È inutile cercare qui la figura dell’operario di fabbrica. I protagonisti sono tutti braccianti, manovali, mondine, carrettieri e poi sarti, fabbri, piccoli artigiani, carrettieri, tipografi, addirittura portieri d’albergo e commercianti di cereali. L’operaio farà sentire la sua presenza soltanto verso la fine del libro, una presenza evocata più che reale. Si intravvede, infatti, nella nuova linea politica, evoluzionista più che rivoluzionaria, portata avanti dal socialismo operaio milanese di Filippo Turati.

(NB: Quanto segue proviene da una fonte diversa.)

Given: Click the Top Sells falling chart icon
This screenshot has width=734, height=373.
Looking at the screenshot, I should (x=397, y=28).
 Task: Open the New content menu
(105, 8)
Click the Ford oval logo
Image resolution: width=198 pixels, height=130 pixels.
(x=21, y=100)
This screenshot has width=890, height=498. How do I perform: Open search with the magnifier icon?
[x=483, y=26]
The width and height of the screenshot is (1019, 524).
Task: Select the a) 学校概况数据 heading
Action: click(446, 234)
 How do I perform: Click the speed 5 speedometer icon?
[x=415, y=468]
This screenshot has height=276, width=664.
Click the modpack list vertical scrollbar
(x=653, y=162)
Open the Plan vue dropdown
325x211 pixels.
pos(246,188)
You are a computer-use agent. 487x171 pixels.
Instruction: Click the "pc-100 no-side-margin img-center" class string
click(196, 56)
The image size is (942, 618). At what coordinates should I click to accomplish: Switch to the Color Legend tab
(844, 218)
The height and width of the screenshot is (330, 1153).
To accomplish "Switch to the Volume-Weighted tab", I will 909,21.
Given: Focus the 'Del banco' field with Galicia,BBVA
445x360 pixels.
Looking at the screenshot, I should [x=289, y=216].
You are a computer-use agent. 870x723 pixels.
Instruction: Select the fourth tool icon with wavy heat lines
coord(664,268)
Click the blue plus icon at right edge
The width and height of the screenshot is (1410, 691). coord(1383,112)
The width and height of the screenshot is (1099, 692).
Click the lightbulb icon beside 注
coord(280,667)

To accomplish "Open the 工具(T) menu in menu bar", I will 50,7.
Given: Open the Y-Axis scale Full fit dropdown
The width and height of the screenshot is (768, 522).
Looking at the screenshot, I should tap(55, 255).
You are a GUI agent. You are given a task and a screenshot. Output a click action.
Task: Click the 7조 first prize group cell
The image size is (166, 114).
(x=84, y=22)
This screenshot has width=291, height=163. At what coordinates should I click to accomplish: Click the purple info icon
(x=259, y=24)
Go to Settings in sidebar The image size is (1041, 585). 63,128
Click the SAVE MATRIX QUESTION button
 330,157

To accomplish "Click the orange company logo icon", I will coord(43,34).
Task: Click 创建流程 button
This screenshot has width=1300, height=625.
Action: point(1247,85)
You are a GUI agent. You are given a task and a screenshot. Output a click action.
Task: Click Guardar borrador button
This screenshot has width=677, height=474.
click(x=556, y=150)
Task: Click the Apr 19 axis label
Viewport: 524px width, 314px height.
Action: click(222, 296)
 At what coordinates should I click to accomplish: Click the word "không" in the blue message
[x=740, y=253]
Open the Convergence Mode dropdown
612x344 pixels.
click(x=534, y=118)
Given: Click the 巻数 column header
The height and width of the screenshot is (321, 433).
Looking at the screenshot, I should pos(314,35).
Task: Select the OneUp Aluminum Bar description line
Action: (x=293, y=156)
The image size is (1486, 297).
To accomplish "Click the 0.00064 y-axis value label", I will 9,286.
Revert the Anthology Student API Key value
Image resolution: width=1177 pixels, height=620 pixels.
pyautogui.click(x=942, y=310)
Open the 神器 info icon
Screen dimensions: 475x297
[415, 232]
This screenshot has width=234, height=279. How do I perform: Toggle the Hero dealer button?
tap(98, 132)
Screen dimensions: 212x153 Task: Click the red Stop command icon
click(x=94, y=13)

Siamo, dunque, agli albori della storia del movimento operaio italiano. E la materia scelta o, meglio, il luogo, l’ambiente, la situazione analizzata non è nemmeno quella della formazione della grande fabbriche. Certo anche in Romagna si assiste a quei movimenti dalla campagna alla città che hanno caratterizzato il periodo, ma manca, in questo primo libro, il processo di formazione della classe operaia industriale. C’è però una vivacità politica, una ricerca di attenzione alle istanze provenienti dal basso che rendono la scelta di Evangelisti congrua e funzionale. È probabilmente proprio qui, in questa sorta di brodo di coltura che è giusto andare a ritrovare l’origine dell’anima più sanguigna e rivoluzionaria del proletariato italiano. E, purtroppo, non solo. Compare infatti nel libro anche una figura di vero compagno, tipico romagnolo duro e leale, che non per sua colpa sarà all’origine di ben altro. Si tratta di un fabbro, tale Andrea Mussolini, padre di quel Benito che senza dubbio rivestirà un ruolo importante nel resto della saga.

Un felice ritorno al passato

Epopea senza retorica, affresco secco e tagliente di un’origine, Il sole dell’avvenire sembra rappresentare all’interno del percorso letterario di Valerio Evangelisti sia un punto di arrivo che un ritorno al passato. Un punto d’arrivo perchè da un lato porta a compimento quel lavoro da sempre svolto dallo scrittore, incentrato sull’abbattimento dei confini che tendono a relegare la letteratura di genere in un ambito di puro intrattenimento e di sudditanza nei confronti della narrativa cosiddetta alta. Qui Evangelisti, non solo nella scrittura ma anche nella struttura del romanzo è al suo massimo, riuscendo ad avvincere il lettore come e più del suo miglior libro dedicato all’inquisitore Eymerich.

D’altro canto la storia del movimento proletario romagnolo sembra davvero il vertice di un percorso che partendo dalle eresie medievali ha poi attraversato il capitalismo selvaggio prefigurato dalla pirateria, le rivolte operaie americane, l’esperienza degli Iww, la rivoluzione messicana, non disdegnando nemmeno una puntata sul Risorgimento italiano. Ma Il sole dell’avvenire appare anche come un ritorno al passato in quanto tratta lo stesso argomento affrontato come tesi di laurea dall’autore e che fu all’origine di un altro testo – un vero e proprio saggio storico – che vedeva montate insieme la sua e la tesi di Emanuela Zucchini. Libro, quest’ultimo, intitolato Storia del Partito Socialista Rivoluzionario 1881-1893, di recente riproposto da Odoya (Bologna, euro 20) e che rappresenta un’ottima introduzione e un eccellente approfondimento degli avvenimenti e dei temi affrontati nel romanzo.